Der Text gibt überdies ausführliche Angaben zur Forschungsgeschichte, auch zur Geschichte im Manuskript im 19. Jahrhundert; im Anhang wird ein Schema der Lagengestalt sowie eine genaue Wiedergabe der Beischriften des Manuskriptes geboten, wie sie durch die Prüfung des Originals möglich geworden sind.
[Acta Organologica 27, 2001, 209-222]
Martin Staehelin
Zu den "Gebrauchszusammenhängen" älterer Orgeltabulaturen
Der hier beschriebene Text geht von zwei Beobachtungen aus, die sich in vielen älteren Orgeltabulaturen anstellen lassen und die sich nicht auf die Tabulaturnotation oder die damit eingetragene Musik, sondern aus das Textbeiwerk beziehen, wie es in Stücktiteln, Wortformulierungen, Kommentaren oder Hinweisen hervortritt. Seine Untersuchung vermag die "Gebrauchszusammenhänge" zu erhellen, in denen die Tabulaturen stehen.
1. Orgelmusik-Quellen des 15. Jahrhunderts und ihre Schreiber lieben es, Stücke, mit dem Adjektiv "bonum", gelegentlich auch "pulchrum" zu versehen. Diese Bezeichnungspraxis fehlt in mensural-vokalen Quellen, lebt jedoch im 16. Jahrhundert in vergleichbaren Betitelungen in Lautentabulaturen nach, dort zuweilen auch in deutscher Sprache. Auffälligerweise treten solche Markierungen jedoch nicht bei in Tabulaturen abgesetzten Vokalsätzen, sondern nur bei von Anfang an für das entsprechende Instrument intendierten Sätzen auf; vergleichbare Vermerke außerhalb deutscher Quellen fehlen fast ganz. Aus der Übersicht über die Belege und deren Interpretation ergibt sich der Eindruck, daß diese Bezeichnungen nicht eine spieltechnische Güte, sondern vielmehr einen künstlerischen Wert der entsprechenden Komposition meinen.
2. Auffällig ist auch, daß die Tabulaturschreiber es lieben, die eingetragenen Stücke zu Beginn oder häufig auch am Ende mit Vermerken wie "incipit...", "sequitur..." oder "finitur..." u.ä. zu versehen. Auch diese Praxis fehlt in gleichzeitigen mensuralen Quellen in und außerhalb Deutschlands.
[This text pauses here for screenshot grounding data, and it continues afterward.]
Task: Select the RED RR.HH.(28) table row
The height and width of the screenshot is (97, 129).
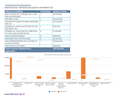Action: tap(37, 19)
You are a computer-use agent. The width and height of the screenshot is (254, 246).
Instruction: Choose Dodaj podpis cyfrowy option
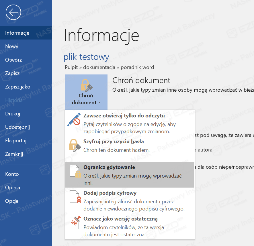click(x=110, y=193)
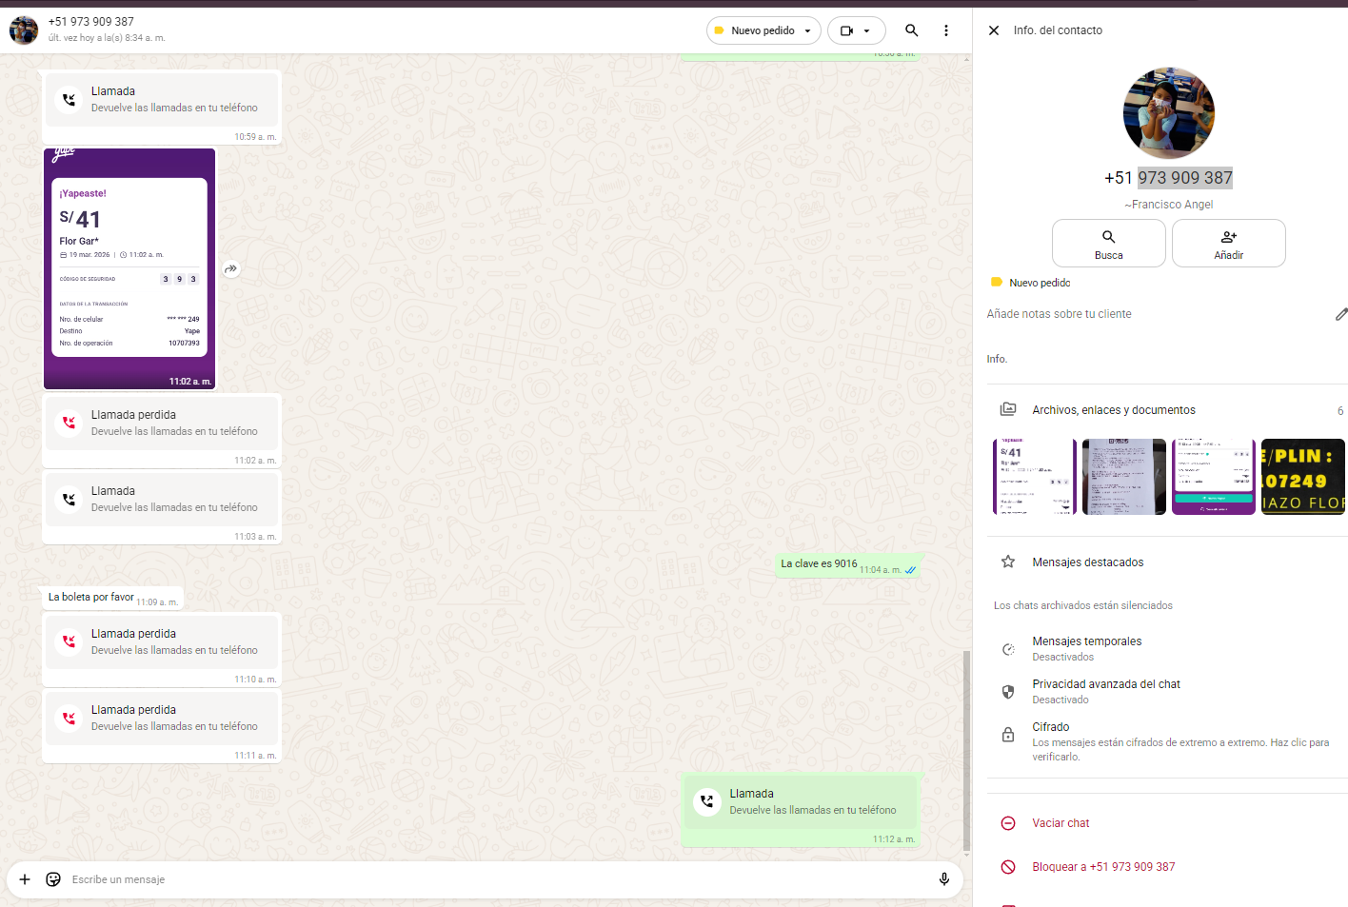1348x907 pixels.
Task: Toggle Mensajes temporales setting
Action: [1086, 648]
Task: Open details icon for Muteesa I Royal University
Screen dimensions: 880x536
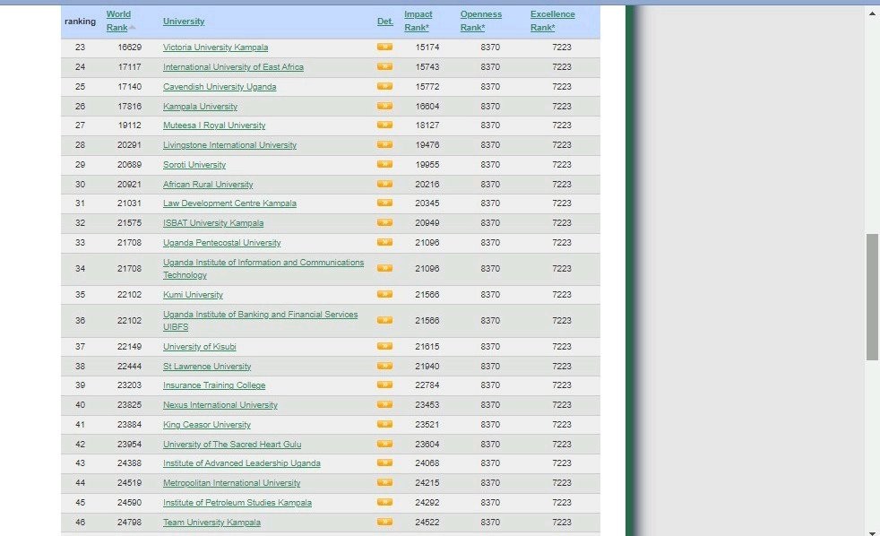Action: (x=384, y=125)
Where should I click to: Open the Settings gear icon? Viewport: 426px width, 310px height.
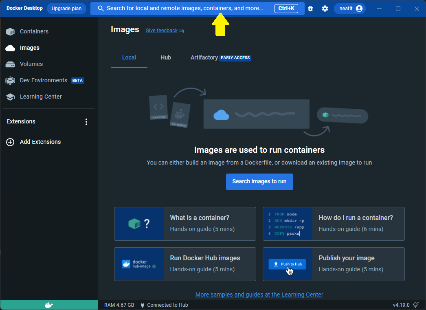(325, 9)
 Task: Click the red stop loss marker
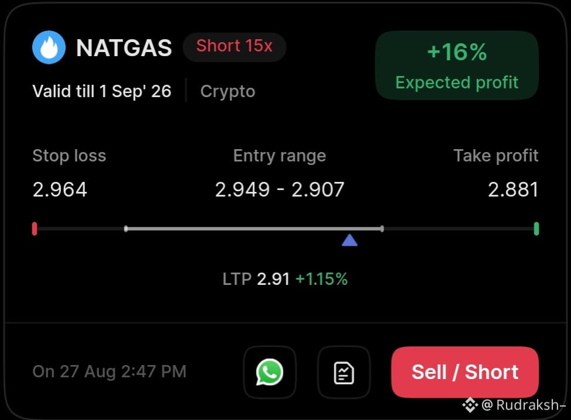pyautogui.click(x=35, y=229)
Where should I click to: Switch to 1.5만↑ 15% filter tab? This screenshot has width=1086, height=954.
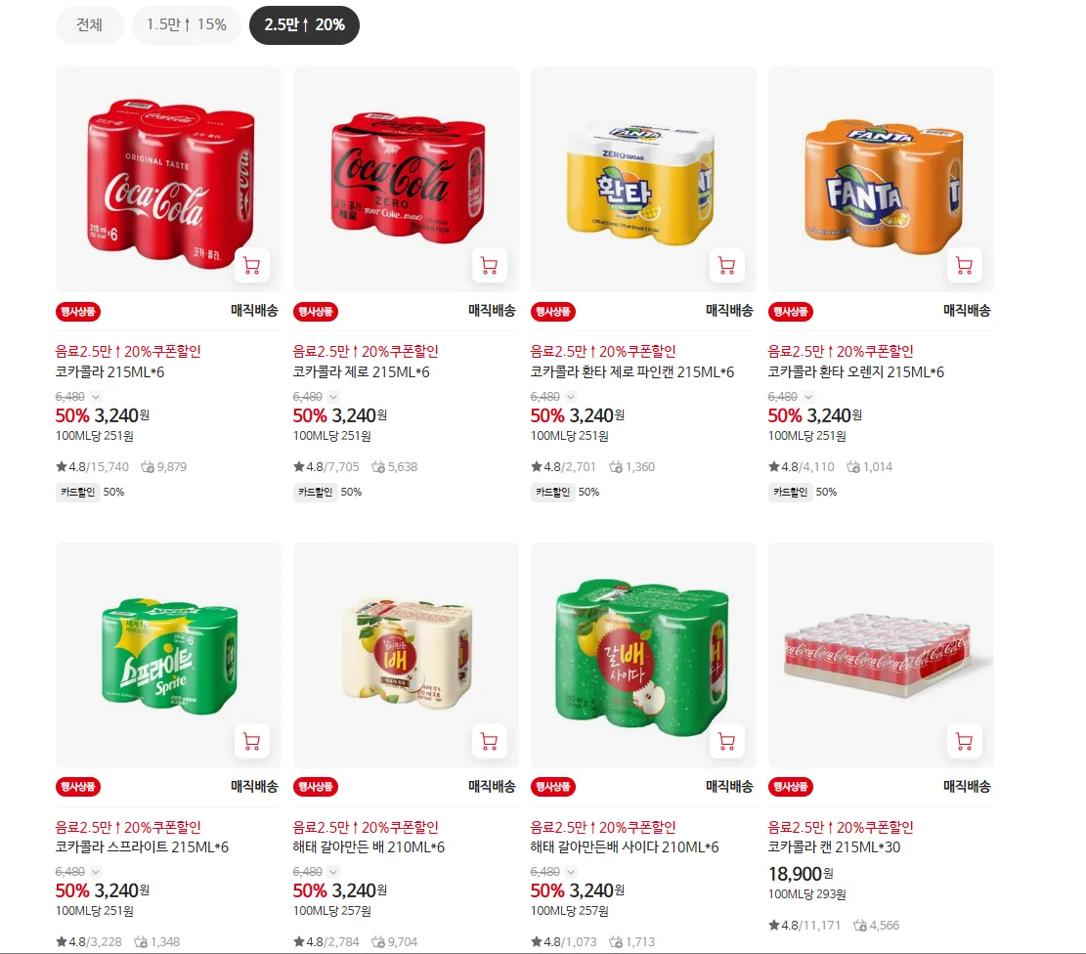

Offenbar steht hinter dieser Übung das Bemühen um die Verdeutlichung der anscheinend als unübersichtlich empfundenen Musik-Niederschriften auf den Tabulatur-Blättern.
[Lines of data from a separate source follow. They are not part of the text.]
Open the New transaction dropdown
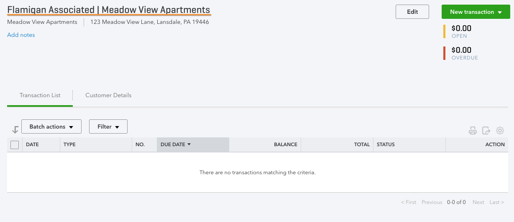Screen dimensions: 514x222 [476, 12]
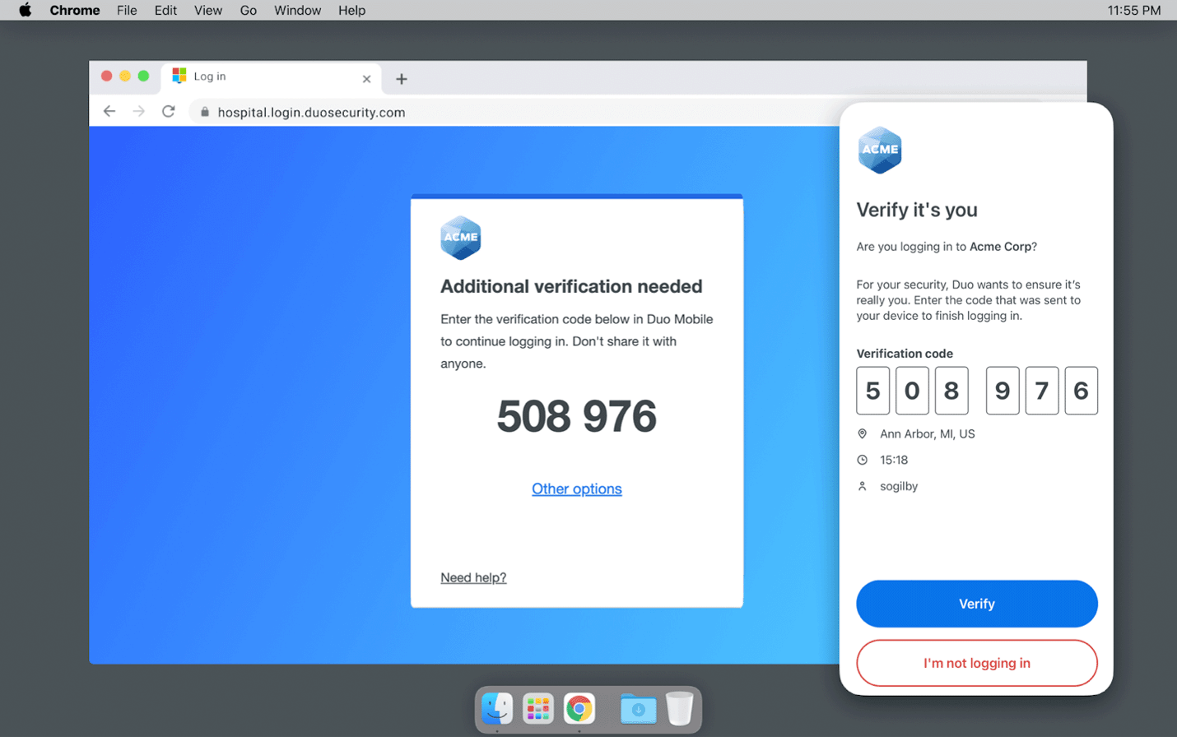Click the back navigation arrow
Viewport: 1177px width, 741px height.
[109, 110]
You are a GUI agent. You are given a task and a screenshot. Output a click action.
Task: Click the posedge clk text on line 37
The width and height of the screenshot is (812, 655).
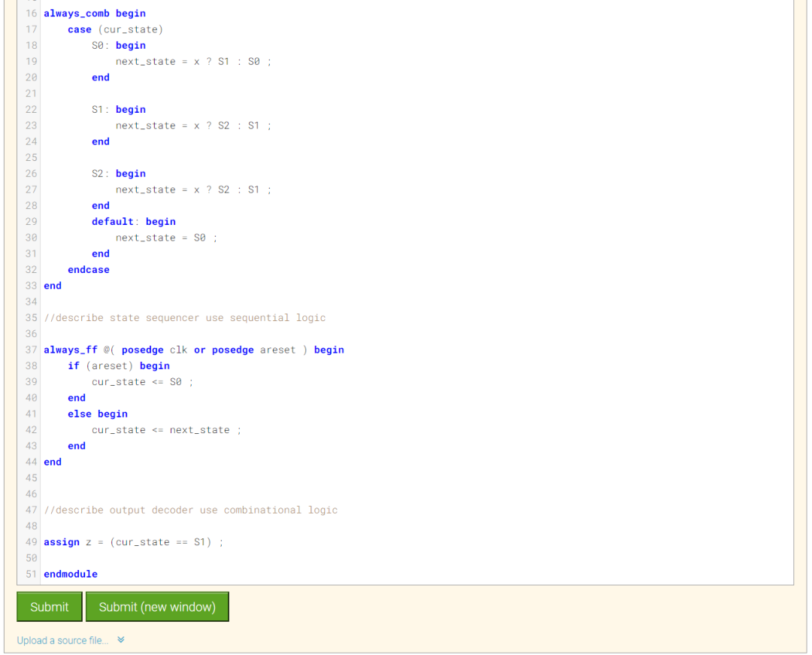(156, 350)
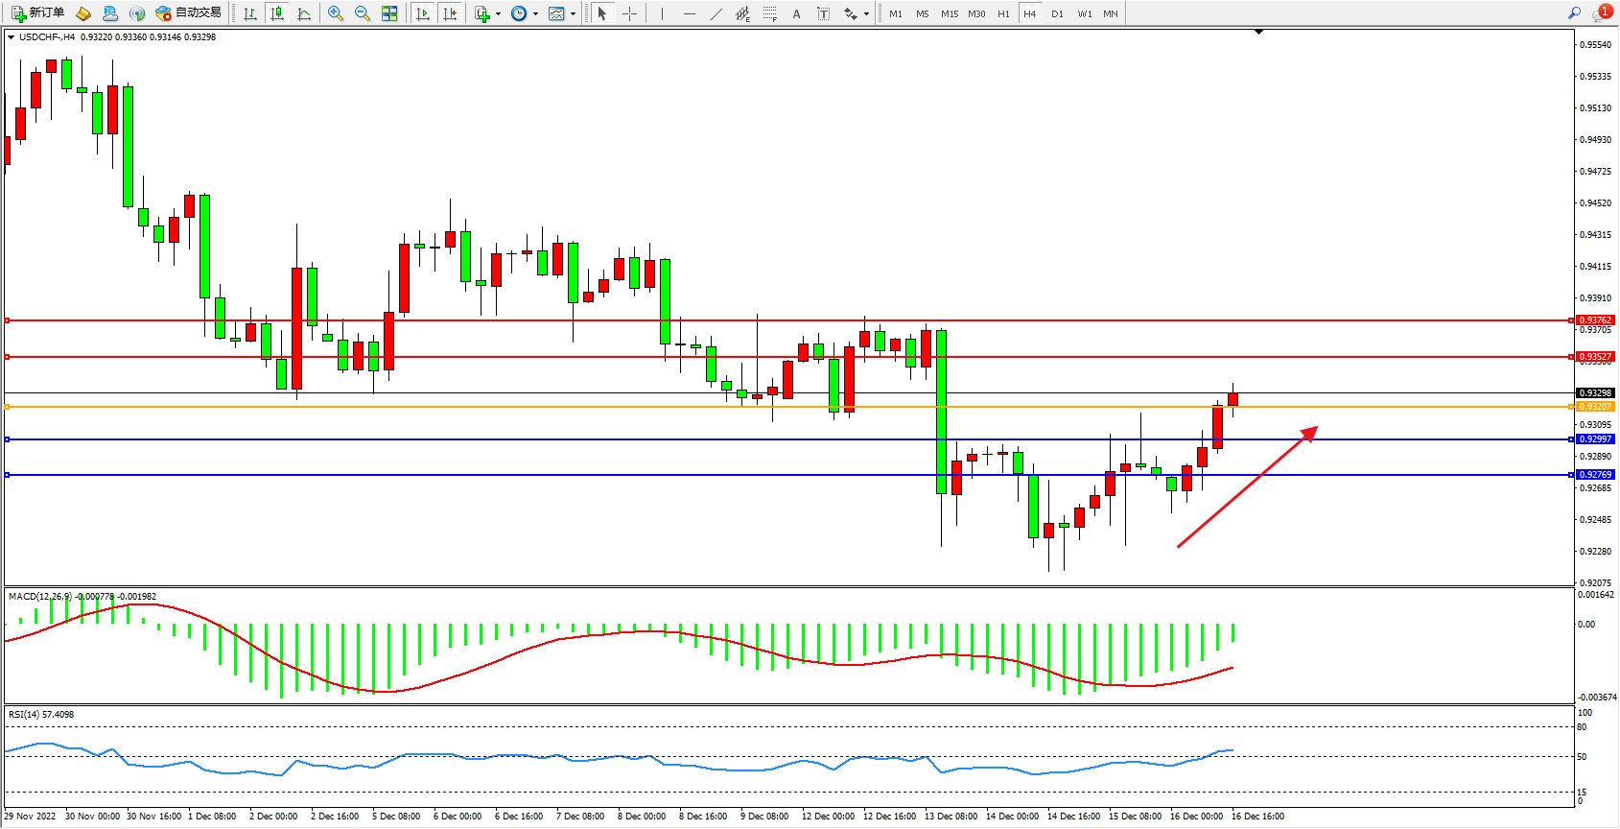This screenshot has height=829, width=1620.
Task: Zoom out on the chart
Action: point(363,13)
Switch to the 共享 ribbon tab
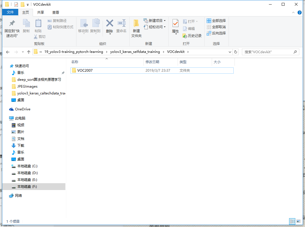305x227 pixels. (40, 13)
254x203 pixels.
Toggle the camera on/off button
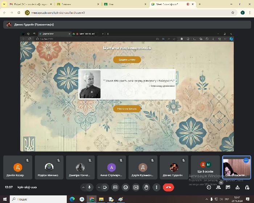tap(105, 187)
3. Führt man diese Beobachtungen insgesamt zusammen und versucht man, Einsichten daraus zu ziehen, so bestätigt sich zunächst, wie sehr Orgeltabulaturen Gebrauchsmanuskripte waren. Die genannten Verdeutlichungshinweise darf man sodann in deutlicher Parallele zu einer entsprechenden und häufigen Praxis in spätmittelalterlichen Text-Sammelhandschriften sehen: die oft unübersichtliche Form auch dieser Eintragungen empfahl es, solche den Blick des Lesers leitenden Hinweise aufzunehmen. Und schließlich ergeben sich aus diesen Beobachtungen in gewissem Rahmen auch sozialgeschichtliche Hinweise auf die Tabulaturschreiber und -spieler: oft werden sie Lehrer von einer gewissen, wenngleich nicht allzu hohen Bildung gewesen sein, Musiker, die freilich das Orgelspiel auch in seinen musikalischen Schönheiten genossen haben dürften.